--- The problem ---
Hand back the entries below exactly.

─── Raw data

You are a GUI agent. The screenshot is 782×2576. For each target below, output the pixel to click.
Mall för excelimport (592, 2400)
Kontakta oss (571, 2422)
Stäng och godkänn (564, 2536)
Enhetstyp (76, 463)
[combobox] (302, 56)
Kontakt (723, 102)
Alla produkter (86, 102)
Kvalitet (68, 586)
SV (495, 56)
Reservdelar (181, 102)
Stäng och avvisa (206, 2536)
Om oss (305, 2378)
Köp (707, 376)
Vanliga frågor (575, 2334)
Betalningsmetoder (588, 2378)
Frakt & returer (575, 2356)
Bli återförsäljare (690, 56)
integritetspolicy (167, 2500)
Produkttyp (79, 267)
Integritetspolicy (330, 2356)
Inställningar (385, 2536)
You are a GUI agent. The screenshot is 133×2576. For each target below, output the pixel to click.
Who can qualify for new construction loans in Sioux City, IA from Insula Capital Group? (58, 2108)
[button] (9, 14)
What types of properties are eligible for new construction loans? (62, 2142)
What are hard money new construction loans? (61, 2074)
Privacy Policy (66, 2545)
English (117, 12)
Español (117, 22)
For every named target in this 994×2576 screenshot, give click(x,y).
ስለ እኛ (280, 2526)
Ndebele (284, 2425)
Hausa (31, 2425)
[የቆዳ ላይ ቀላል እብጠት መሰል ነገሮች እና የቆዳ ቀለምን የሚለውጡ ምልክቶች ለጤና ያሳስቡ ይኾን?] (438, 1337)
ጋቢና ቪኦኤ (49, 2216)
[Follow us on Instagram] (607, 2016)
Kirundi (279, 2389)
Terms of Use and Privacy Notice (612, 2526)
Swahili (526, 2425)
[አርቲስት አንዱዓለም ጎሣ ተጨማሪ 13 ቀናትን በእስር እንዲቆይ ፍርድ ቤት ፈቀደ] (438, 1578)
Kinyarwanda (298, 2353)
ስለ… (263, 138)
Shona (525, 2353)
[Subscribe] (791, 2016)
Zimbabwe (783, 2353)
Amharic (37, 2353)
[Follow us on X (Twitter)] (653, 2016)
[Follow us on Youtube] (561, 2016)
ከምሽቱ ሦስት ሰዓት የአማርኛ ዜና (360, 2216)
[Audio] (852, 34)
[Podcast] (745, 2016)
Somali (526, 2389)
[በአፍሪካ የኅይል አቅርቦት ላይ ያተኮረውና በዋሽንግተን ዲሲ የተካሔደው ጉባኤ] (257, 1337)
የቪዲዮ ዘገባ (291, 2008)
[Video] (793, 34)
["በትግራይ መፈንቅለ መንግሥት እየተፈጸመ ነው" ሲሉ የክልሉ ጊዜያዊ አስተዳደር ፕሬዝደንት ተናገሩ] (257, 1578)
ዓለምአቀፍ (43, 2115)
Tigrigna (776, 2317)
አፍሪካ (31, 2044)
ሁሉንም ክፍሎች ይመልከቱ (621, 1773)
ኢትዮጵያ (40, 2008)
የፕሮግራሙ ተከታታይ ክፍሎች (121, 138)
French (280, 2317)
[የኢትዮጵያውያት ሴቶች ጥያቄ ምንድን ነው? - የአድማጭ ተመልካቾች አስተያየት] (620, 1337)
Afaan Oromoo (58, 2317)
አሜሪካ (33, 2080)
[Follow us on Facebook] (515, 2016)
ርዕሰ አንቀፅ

──────

--- Solution to this exercise ---
You are a GUI agent. The screenshot is 782×2576. For each target below, output the pixel to click.
Mall för excelimport (592, 2400)
Kontakta oss (571, 2422)
Stäng och godkänn (564, 2536)
Enhetstyp (76, 463)
[combobox] (302, 56)
Kontakt (723, 102)
Alla produkter (86, 102)
Kvalitet (68, 586)
SV (495, 56)
Reservdelar (181, 102)
Stäng och avvisa (206, 2536)
Om oss (305, 2378)
Köp (707, 376)
Vanliga frågor (575, 2334)
Betalningsmetoder (588, 2378)
Frakt & returer (575, 2356)
Bli återförsäljare (690, 56)
integritetspolicy (167, 2500)
Produkttyp (79, 267)
Integritetspolicy (330, 2356)
Inställningar (385, 2536)
You are a GUI agent. The screenshot is 133×2576. For each target below, output the pixel to click.
Who can qualify for new construction loans in Sioux City, IA from Insula Capital Group? (58, 2108)
[button] (9, 14)
What types of properties are eligible for new construction loans? (62, 2142)
What are hard money new construction loans? (61, 2074)
Privacy Policy (66, 2545)
English (117, 12)
Español (117, 22)
For every named target in this 994×2576 screenshot, give click(x,y).
ስለ እኛ (280, 2526)
Ndebele (284, 2425)
Hausa (31, 2425)
[የቆዳ ላይ ቀላል እብጠት መሰል ነገሮች እና የቆዳ ቀለምን የሚለውጡ ምልክቶች ለጤና ያሳስቡ ይኾን?] (438, 1337)
ጋቢና ቪኦኤ (49, 2216)
[Follow us on Instagram] (607, 2016)
Kirundi (279, 2389)
Terms of Use and Privacy Notice (612, 2526)
Swahili (526, 2425)
[አርቲስት አንዱዓለም ጎሣ ተጨማሪ 13 ቀናትን በእስር እንዲቆይ ፍርድ ቤት ፈቀደ] (438, 1578)
Kinyarwanda (298, 2353)
ስለ… (263, 138)
Shona (525, 2353)
[Subscribe] (791, 2016)
Zimbabwe (783, 2353)
Amharic (37, 2353)
[Follow us on X (Twitter)] (653, 2016)
[Follow us on Youtube] (561, 2016)
ከምሽቱ ሦስት ሰዓት የአማርኛ ዜና (360, 2216)
[Audio] (852, 34)
[Podcast] (745, 2016)
Somali (526, 2389)
[በአፍሪካ የኅይል አቅርቦት ላይ ያተኮረውና በዋሽንግተን ዲሲ የተካሔደው ጉባኤ] (257, 1337)
የቪዲዮ ዘገባ (291, 2008)
[Video] (793, 34)
["በትግራይ መፈንቅለ መንግሥት እየተፈጸመ ነው" ሲሉ የክልሉ ጊዜያዊ አስተዳደር ፕሬዝደንት ተናገሩ] (257, 1578)
ዓለምአቀፍ (43, 2115)
Tigrigna (776, 2317)
አፍሪካ (31, 2044)
ሁሉንም ክፍሎች ይመልከቱ (621, 1773)
ኢትዮጵያ (40, 2008)
የፕሮግራሙ ተከታታይ ክፍሎች (121, 138)
French (280, 2317)
[የኢትዮጵያውያት ሴቶች ጥያቄ ምንድን ነው? - የአድማጭ ተመልካቾች አስተያየት] (620, 1337)
Afaan Oromoo (58, 2317)
አሜሪካ (33, 2080)
[Follow us on Facebook] (515, 2016)
ርዕሰ አንቀፅ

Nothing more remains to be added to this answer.